What are digital cognitive biomarkers?

Similar to physiological biomarkers, cognitive biomarkers are objective measurements that can be used to track the progression of a disease or the outcome of a treatment 3. The defining difference is that cognitive biomarkers use non-invasive behavioral performance on objective cognitive tasks as an indicator or predictor of disease status.

The digital age is recognizing the value of combining multiple complex data sources into a phenotypic signature which is used to monitor health on an individual and population-based level. These phenotypic signatures rely on multiple, interacting data sources to evaluate the risk status for the manifestation, progression, or relapse of a disease 4. This is in contrast to the historical method of using a single independent biomarker for risk identification.

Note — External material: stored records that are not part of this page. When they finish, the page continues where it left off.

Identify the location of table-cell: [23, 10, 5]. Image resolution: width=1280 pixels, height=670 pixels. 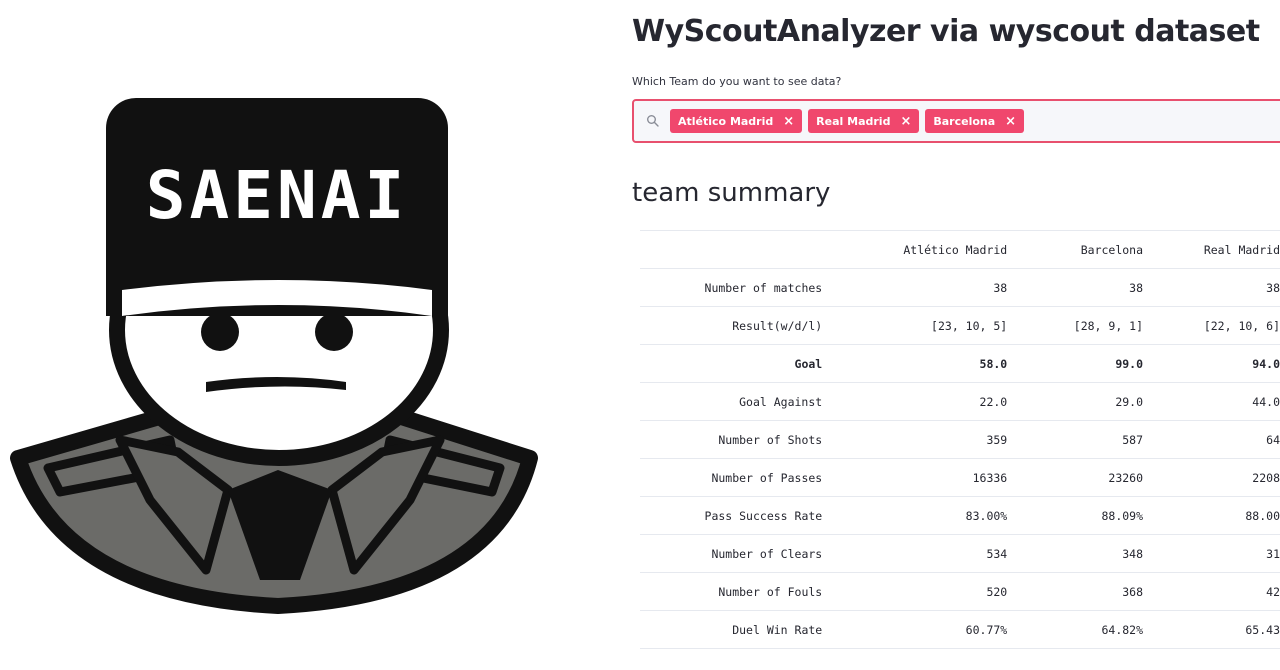
(915, 326).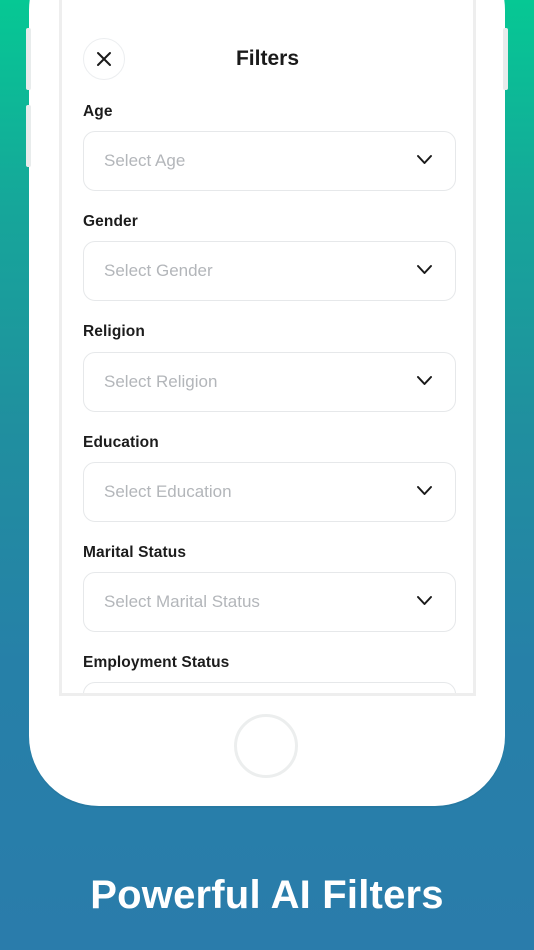 Image resolution: width=534 pixels, height=950 pixels. I want to click on age-label: Age, so click(98, 112).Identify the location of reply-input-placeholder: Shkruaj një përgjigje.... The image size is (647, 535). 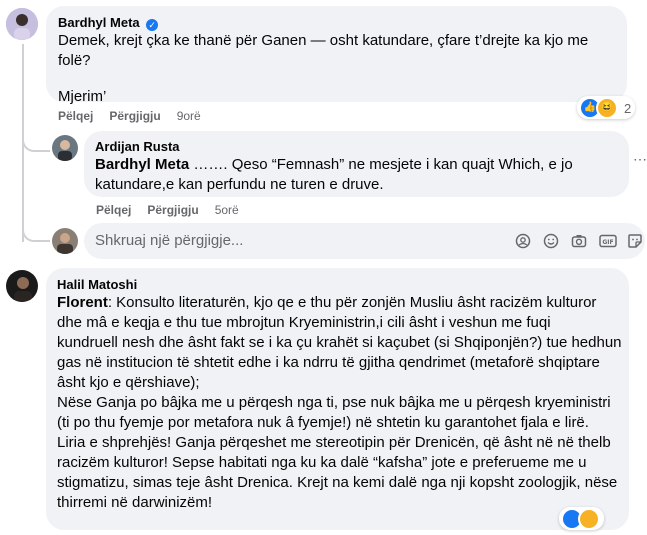
(169, 240).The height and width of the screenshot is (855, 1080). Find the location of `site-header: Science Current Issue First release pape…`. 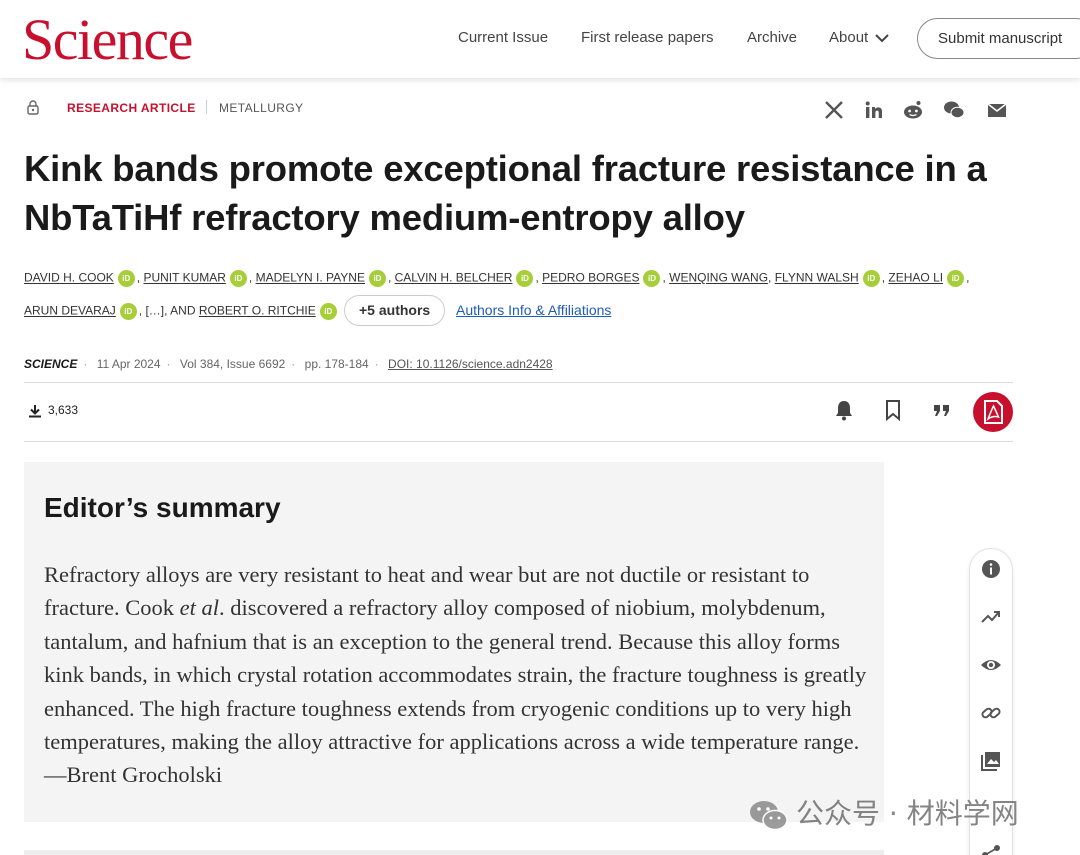

site-header: Science Current Issue First release pape… is located at coordinates (540, 39).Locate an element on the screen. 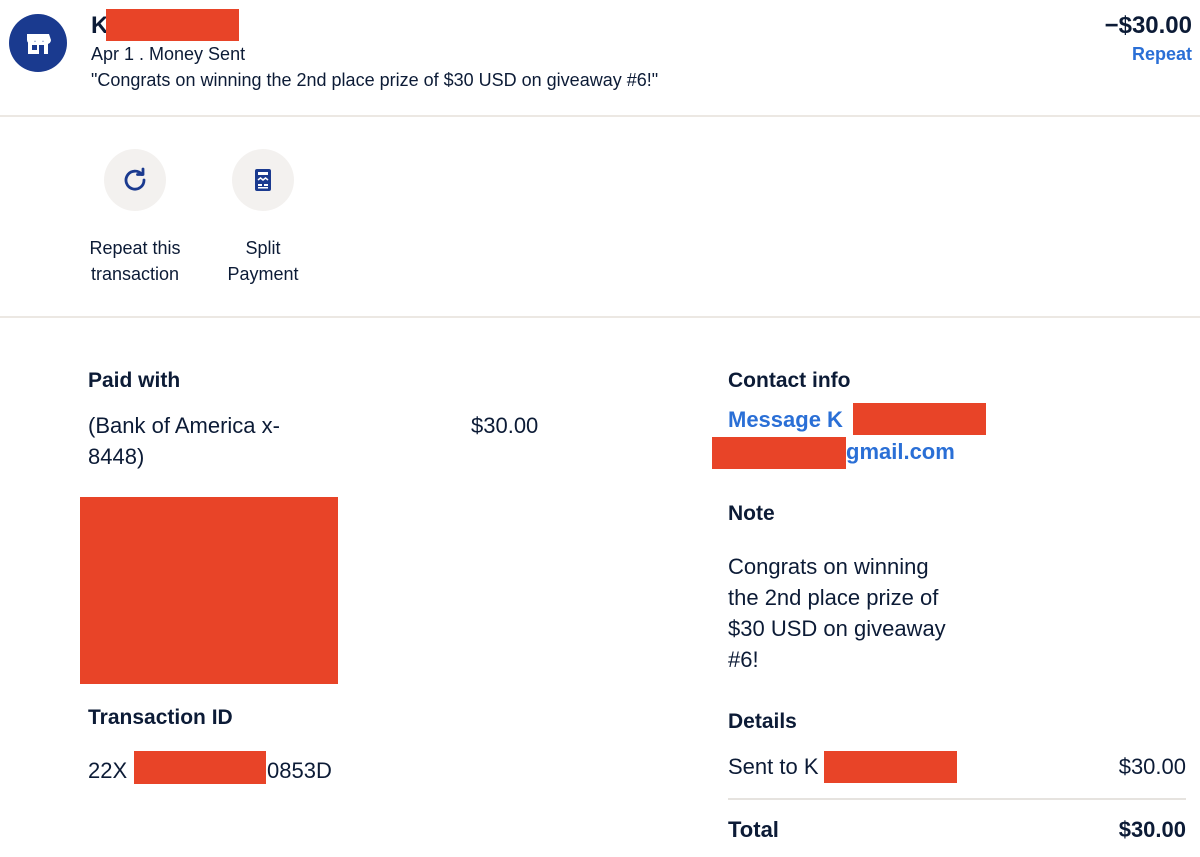 The image size is (1200, 857). payment-source-line: (Bank of America x- is located at coordinates (184, 426).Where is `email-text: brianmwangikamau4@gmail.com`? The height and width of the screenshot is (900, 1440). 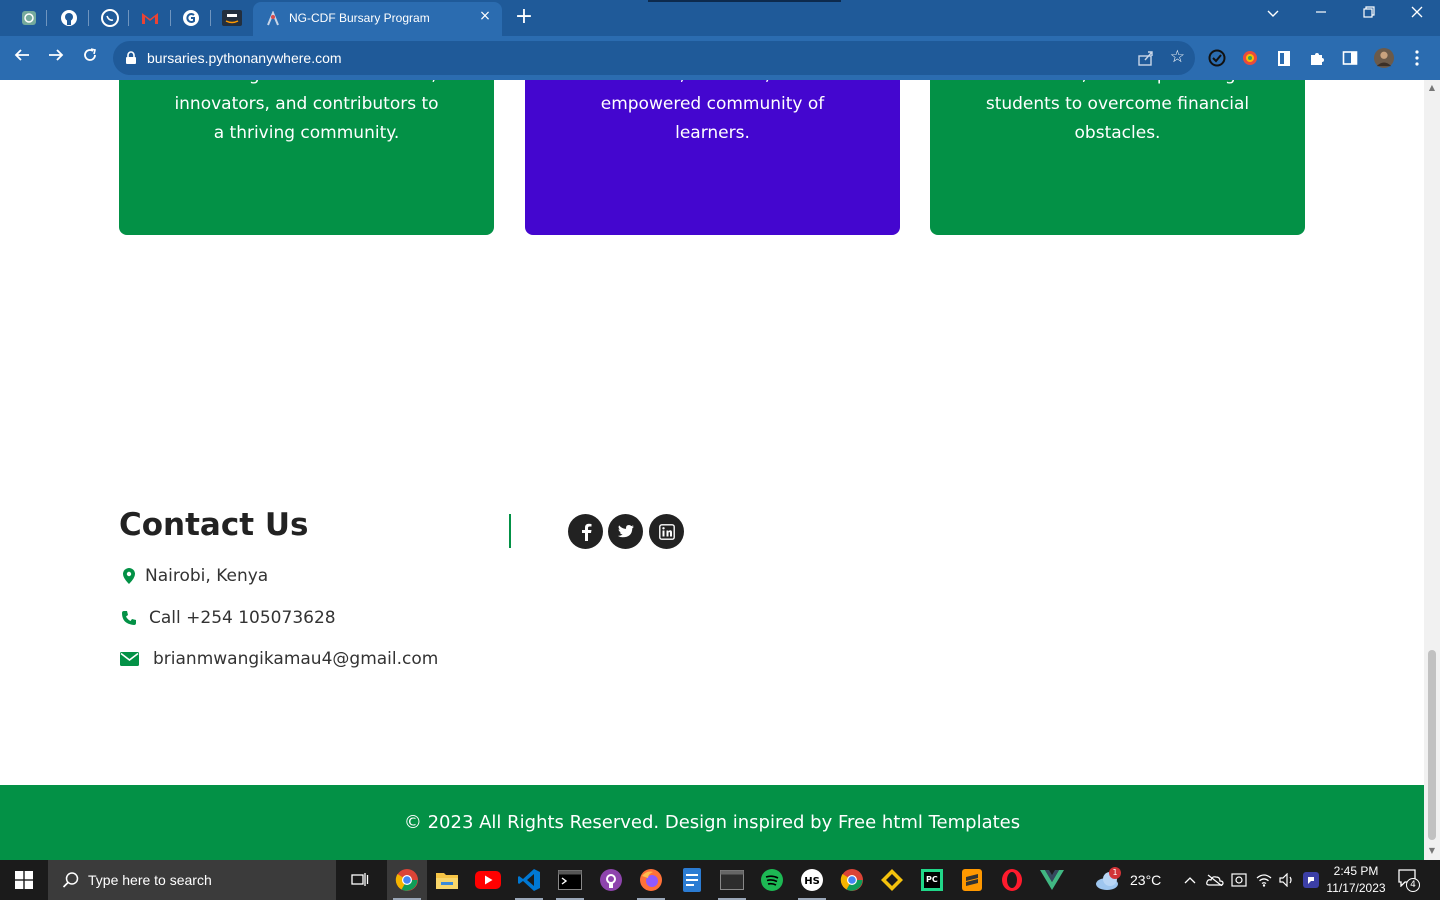 email-text: brianmwangikamau4@gmail.com is located at coordinates (296, 659).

How can digital cognitive biomarkers enhance clinical trials?

Within pharmaceutical trials, cognitive biomarkers have traditionally been used to determine the safety and efficacy of novel compounds. This application continues to grow and develop, with many trials now including high-frequency, daily assessments of cognition to evaluate real-world data from patients rather than infrequent in-clinic tests every 3-6 months.

More recently, the industry has recognized the added utility of digital cognitive biomarkers to help enrich patient recruitment and identify relevant candidates using remote, non-invasive methodologies which can be deployed at scale with demonstrable cost-effectiveness.

In addition, digital cognitive biomarkers hold promise for better patient stratification within trial populations for more informed sub-group analyses to better understand the characteristics of drug responders versus non-responders. For example, stratifying participants by cognitive ability provides visibility into whether those who respond have a specific cognitive signature. This can lead to a more specific drug approval for a targeted sub-population, rather than a generalized late-stage drug failure.

Digital cognitive biomarkers will revolutionize clinical trials in psychiatry

Biomarkers enable us to objectively study the incidence and progression of diseases, as well as recruit specific patient populations and stratify sub-groups. Until recently most biomarkers were invasive and overly reliant on biological processes. The intersection between healthcare and technology has made viable the creation and adoption of digital biomarkers: the collection of non-invasive behavioural data from multiple sources to create a phenotypic signature.

The complexity and heterogeneity of psychiatric and neurological conditions represents a significant opportunity to study the relationships between these data sources as novel, complex endpoints for clinical trial research.

  1. FDA-NIH Biomarker Working Group. BEST (Biomarkers, EndpointS, and Other Tools) Resource. Food and Drug Administration (US); 2016. http://www.ncbi.nlm.nih.gov/pubmed/27010052. Accessed July 11, 2018.
  2. Roberts S, Garralda E, Renfrew D. Schizotypal Disorder among Child and Adolescent Mental Health Services Users. J Am Acad Child Adolesc Psychiatry. 2001;40(12):1366. doi:10.1097/00004583-200112000-00005.
  3. Torous J, Keshavan M. A new window into psychosis: The rise digital phenotyping, smartphone assessment, and mobile monitoring. Schizophr Res. 2018;197:67-68. doi:10.1016/j.schres.2018.01.005.
  4. Barnett I, Torous J, Staples P, Sandoval L, Keshavan M, Onnela J-P. Relapse prediction in schizophrenia through digital phenotyping: a pilot study. Neuropsychopharmacology. 2018;43(8):1660-1666. doi:10.1038/s41386-018-0030-z.